## start GIVEN DATA
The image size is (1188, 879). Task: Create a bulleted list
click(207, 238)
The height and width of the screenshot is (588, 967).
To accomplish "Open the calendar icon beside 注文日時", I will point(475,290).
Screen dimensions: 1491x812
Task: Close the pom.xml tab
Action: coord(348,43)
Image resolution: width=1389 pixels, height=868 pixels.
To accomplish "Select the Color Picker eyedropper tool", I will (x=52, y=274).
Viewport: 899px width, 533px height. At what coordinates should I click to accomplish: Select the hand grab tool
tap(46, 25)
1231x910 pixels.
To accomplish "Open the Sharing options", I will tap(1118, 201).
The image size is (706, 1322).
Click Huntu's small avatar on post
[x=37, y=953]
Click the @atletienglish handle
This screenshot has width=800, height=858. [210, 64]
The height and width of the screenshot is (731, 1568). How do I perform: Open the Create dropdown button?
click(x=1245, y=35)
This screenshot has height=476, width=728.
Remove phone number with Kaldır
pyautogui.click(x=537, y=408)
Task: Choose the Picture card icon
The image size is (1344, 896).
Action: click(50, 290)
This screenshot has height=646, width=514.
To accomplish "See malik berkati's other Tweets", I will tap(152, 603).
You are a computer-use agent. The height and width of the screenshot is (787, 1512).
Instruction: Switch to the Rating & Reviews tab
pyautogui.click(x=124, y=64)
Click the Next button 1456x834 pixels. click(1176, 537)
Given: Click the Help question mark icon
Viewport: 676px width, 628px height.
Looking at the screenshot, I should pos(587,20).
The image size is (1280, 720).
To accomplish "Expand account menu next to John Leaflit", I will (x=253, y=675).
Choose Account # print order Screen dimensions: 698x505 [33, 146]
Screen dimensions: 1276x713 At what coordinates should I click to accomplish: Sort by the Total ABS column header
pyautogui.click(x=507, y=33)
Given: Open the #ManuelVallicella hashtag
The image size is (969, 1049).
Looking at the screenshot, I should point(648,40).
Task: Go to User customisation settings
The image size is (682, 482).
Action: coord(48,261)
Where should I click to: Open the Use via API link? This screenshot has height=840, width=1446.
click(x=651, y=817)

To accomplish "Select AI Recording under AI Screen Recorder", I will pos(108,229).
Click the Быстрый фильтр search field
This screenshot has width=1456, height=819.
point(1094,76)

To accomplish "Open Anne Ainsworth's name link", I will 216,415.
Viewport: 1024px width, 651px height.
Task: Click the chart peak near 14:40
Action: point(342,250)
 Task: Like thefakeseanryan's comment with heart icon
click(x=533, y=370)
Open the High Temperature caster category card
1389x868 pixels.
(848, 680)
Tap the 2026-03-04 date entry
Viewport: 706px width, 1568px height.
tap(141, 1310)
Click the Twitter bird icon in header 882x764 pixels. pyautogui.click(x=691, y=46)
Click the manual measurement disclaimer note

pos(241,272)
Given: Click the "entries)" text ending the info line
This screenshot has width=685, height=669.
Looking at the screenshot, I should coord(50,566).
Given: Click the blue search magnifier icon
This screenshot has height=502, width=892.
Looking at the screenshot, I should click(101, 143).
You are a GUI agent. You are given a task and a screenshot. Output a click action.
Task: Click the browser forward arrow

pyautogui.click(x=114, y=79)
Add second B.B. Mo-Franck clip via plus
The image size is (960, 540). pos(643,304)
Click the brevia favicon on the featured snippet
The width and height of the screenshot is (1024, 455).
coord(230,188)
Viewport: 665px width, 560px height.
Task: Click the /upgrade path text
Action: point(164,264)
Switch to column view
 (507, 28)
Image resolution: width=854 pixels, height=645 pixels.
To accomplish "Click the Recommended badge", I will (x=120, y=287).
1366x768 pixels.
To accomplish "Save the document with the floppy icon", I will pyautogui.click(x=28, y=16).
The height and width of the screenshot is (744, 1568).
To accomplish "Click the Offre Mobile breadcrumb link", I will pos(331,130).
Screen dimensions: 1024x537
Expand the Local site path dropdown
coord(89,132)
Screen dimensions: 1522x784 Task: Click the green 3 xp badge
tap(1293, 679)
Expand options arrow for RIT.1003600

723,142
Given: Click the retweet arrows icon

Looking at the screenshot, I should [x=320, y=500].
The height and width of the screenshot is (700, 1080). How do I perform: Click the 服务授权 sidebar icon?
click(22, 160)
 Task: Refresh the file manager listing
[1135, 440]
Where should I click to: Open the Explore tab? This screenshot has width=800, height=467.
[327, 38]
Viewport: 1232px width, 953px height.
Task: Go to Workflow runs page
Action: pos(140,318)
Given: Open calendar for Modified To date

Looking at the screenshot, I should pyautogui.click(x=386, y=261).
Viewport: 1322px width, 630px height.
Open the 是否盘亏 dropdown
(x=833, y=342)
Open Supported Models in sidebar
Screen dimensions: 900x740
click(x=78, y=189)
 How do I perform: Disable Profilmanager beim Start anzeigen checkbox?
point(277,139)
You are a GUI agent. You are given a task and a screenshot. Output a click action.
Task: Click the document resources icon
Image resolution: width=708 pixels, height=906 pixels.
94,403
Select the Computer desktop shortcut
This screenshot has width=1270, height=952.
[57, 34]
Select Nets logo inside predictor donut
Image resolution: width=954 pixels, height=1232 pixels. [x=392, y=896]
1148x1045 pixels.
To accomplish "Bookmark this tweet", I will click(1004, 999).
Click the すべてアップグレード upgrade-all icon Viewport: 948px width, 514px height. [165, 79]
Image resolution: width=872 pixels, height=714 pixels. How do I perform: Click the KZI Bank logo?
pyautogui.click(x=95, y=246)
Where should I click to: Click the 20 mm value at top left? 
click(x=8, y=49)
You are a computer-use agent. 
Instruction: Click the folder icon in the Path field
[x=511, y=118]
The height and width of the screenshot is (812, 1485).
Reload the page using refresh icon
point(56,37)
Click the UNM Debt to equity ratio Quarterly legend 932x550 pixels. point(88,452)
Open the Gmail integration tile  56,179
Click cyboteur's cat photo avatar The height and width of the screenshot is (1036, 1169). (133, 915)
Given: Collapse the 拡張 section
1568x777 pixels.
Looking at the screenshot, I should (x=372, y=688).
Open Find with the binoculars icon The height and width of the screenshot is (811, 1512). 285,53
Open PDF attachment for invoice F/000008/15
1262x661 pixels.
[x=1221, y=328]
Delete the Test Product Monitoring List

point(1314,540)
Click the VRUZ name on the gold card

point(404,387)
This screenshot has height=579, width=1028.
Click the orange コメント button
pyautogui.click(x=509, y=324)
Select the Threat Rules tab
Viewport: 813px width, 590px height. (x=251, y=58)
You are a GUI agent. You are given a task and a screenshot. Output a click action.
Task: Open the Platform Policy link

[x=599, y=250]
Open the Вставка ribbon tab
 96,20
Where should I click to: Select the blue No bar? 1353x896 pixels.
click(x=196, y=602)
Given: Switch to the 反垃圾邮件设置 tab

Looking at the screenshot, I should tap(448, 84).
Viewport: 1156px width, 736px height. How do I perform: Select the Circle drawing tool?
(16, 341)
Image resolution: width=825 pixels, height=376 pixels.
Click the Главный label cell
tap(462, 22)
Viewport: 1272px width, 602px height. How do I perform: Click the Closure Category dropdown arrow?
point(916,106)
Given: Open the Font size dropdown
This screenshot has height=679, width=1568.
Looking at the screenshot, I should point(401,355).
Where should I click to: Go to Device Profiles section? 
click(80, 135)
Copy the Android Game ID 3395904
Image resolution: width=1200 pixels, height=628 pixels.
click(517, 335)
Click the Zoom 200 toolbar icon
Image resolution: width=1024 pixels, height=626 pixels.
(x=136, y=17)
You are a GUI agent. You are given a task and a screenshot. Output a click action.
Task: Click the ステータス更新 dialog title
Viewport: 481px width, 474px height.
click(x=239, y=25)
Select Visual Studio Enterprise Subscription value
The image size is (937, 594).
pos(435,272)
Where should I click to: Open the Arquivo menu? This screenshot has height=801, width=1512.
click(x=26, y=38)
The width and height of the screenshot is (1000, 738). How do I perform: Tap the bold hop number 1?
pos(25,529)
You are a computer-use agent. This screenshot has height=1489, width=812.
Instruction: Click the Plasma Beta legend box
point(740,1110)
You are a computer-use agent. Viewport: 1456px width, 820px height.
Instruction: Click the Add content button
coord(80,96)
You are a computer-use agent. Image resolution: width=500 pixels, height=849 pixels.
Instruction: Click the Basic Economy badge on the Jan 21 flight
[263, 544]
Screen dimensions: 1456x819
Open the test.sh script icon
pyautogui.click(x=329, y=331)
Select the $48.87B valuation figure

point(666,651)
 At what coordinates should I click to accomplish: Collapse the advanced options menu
## end GIVEN DATA
DIRECTIONS: Return, without alteration, the part of the listing above that opens with the line containing "Task: Like thefakeseanryan's" and closes with the line containing "pos(241,272)", including both of those lines.

THE OUTPUT:
 Task: Like thefakeseanryan's comment with heart icon
click(x=533, y=370)
Open the High Temperature caster category card
1389x868 pixels.
(848, 680)
Tap the 2026-03-04 date entry
Viewport: 706px width, 1568px height.
tap(141, 1310)
Click the Twitter bird icon in header 882x764 pixels. pyautogui.click(x=691, y=46)
Click the manual measurement disclaimer note

pos(241,272)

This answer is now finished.